Пьяное лето | страница 102
Вообще, после того, как я уже не раз побывал в горах и даже постоял, хотя и не на высоких, но все же на кой-каких горных вершинах, я должен признаться, что ничего лучше той среднерусской равнины, виденной мною в детстве, с ее холмами и пригорками, с ее проселочными дорогами и большаками, на которых всегда как-то отдаленно и приятно гудят машины, для меня не было и не может быть.
И теперь, когда я закрываю глаза, я вижу эту картину: деревенские босоногие дети, бегущие по утренней дороге; их светлые, выгоревшие на солнце головки; а там, вдали, сосновые боры и березовые рощи, а где-то рядом протекает река, а над рекой стоит дымка-туман и тут же на берегу притулилась маленькая деревушка..
Туман, река и деревушка… Это я сейчас не могу представить себе лучше картины, а тогда я мечтал о горах, о горных вершинах.
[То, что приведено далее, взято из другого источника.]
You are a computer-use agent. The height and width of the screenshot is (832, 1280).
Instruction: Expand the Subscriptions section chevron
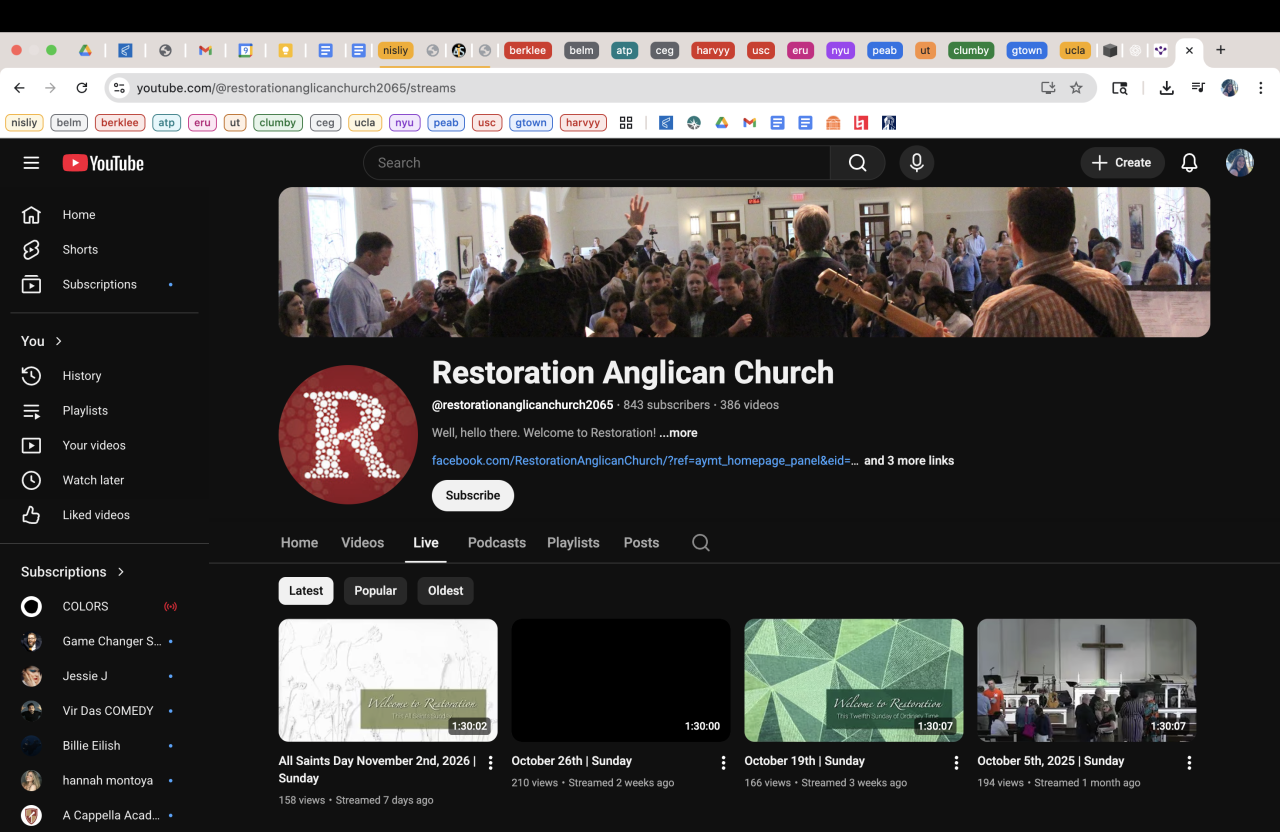click(121, 572)
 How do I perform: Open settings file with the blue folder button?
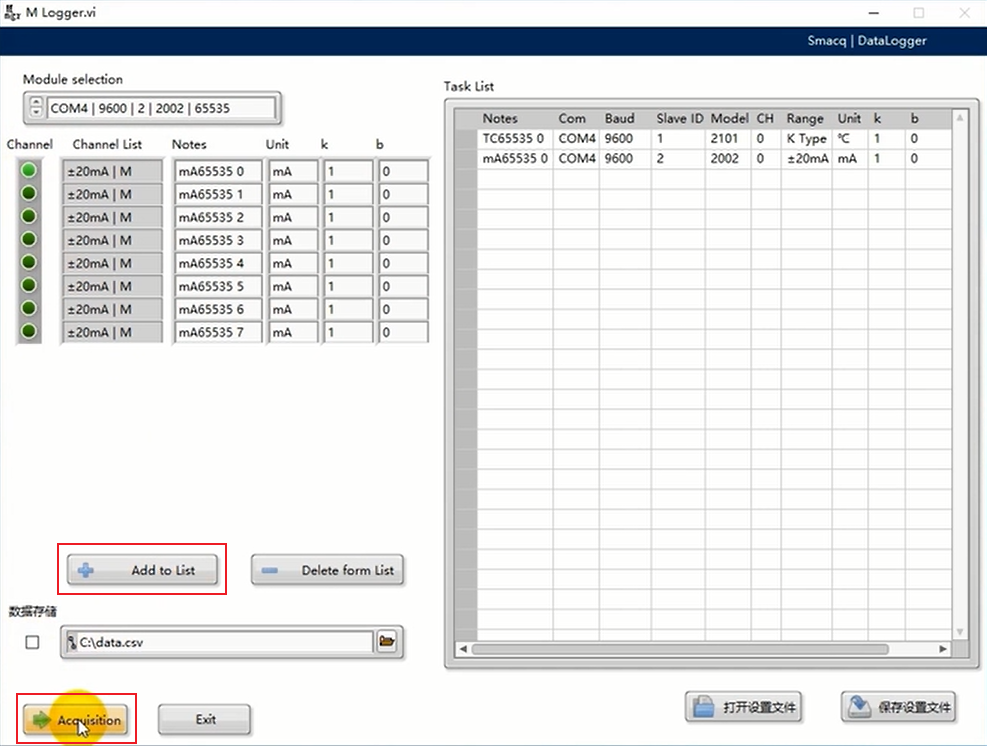point(745,707)
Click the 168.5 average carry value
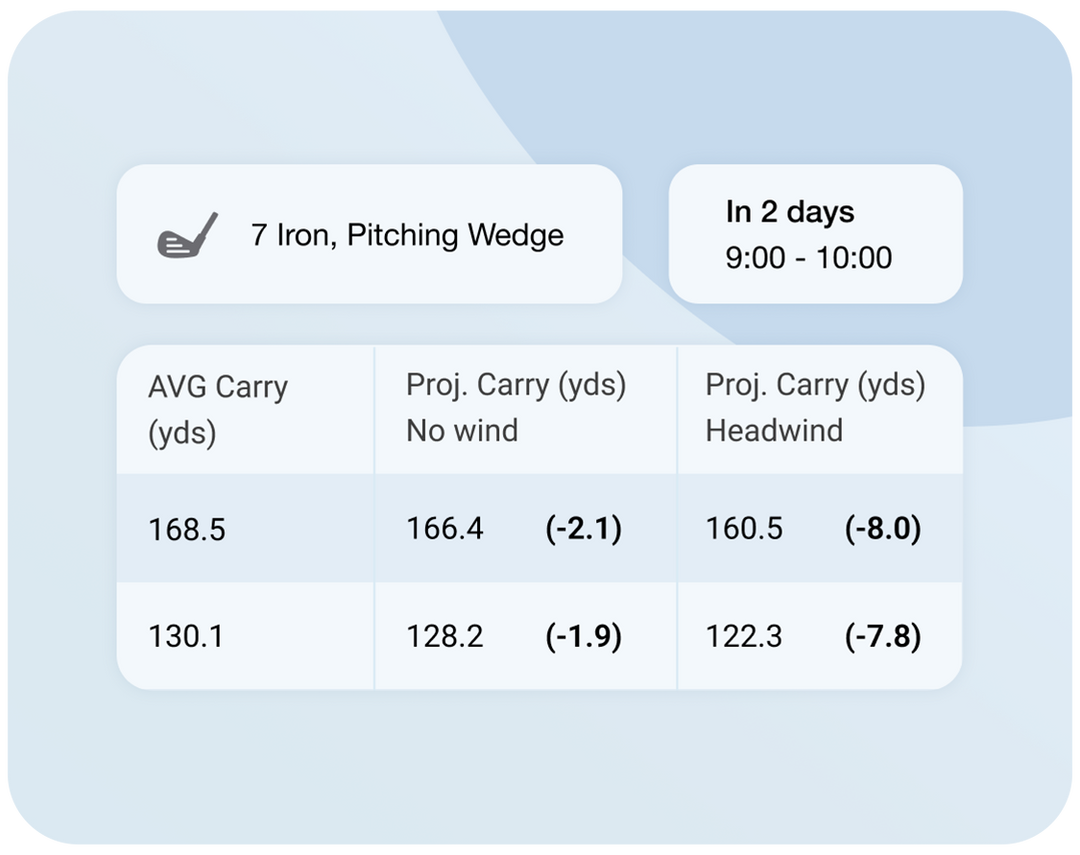Image resolution: width=1080 pixels, height=855 pixels. point(187,529)
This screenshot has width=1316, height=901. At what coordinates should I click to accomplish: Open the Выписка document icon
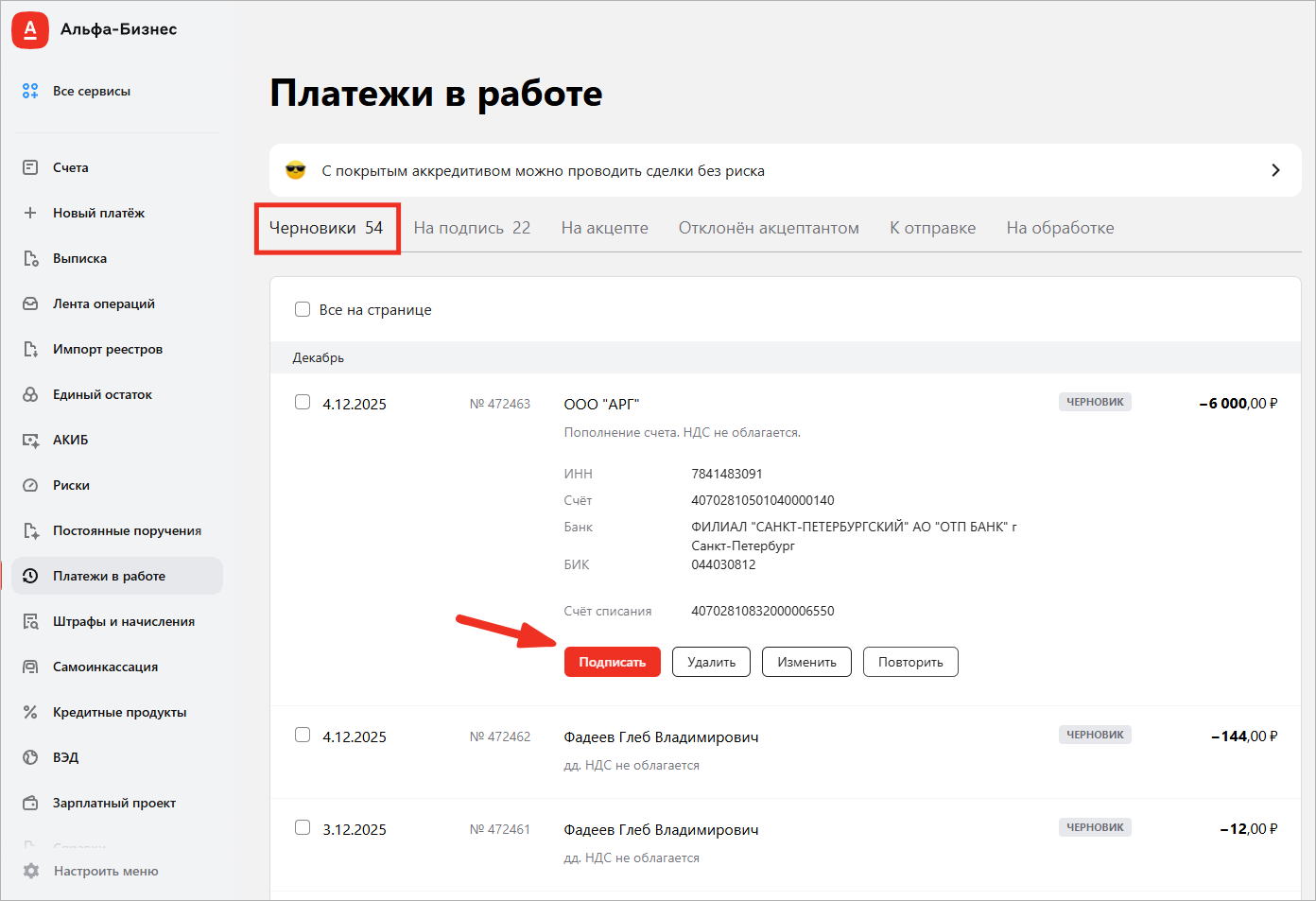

Тогда я мечтал, чтобы у моих ног ходили туманы и курчавились облака, те самые облака, которые я встретил однажды в горах Таймыра, когда заблудился в тумане, и когда вместо того, чтобы обойти гору, полез наверх, задыхаясь от усталости, весь в поту и в отчаянии, готовый вот-вот закричать: «Помогите!»
…Да, иногда я спрашиваю себя: «Почему вплоть до середины моего жизненного пути мне так хотелось подняться в горы, покорить горные вершины, попирать ногами последний перед небом камень и, глядя на горизонт, перед которым расположились многочисленные цепи и вершины гор, гордо стоять и смотреть вдаль, иногда в защитного цвета очках, а иногда и просто так; ну и, разумеется, в штормовке?»
Что это – желание властвовать? Гордыня? Тщеславие? Нет – это была скорее мечта о какой-то необыкновенно прекрасной жизни, которой нет и не может быть в долине. Тем более, что я не знал определенного закона, я не знал тогда вот чего: что толку – поднимайся или не поднимайся в горы, – если ты не рожден для гор, ты все равно останешься жителем долины, тебе все равно не понять жизнь гор…
И теперь я часто спрашиваю себя: «Зачем, зачем мне надо было покидать эту самую деревенскую жизнь с ее постоянной, трудной, но приятной суетой, с ее речкой, лесом, полем, звездами, с ее тихими просторами и милыми моему сердцу проселочными дорогами? Почему поселились во мне мечты о возвышенных пространствах и иных далях, к которым, потеряв покой, я стал стремиться? И отчего волею судьбы (а во всем этом виновато нынешнее, потерявшее вечные законы жизни, время) я оторвался от земли и был вырван из родных мест с еще не совсем разрушенной церковью на зеленом берегу и с молодой береговой рощицей, весело сбегающей к реке, и с серой чистотой потемневших бревен и досок, из которых и состояла моя деревня?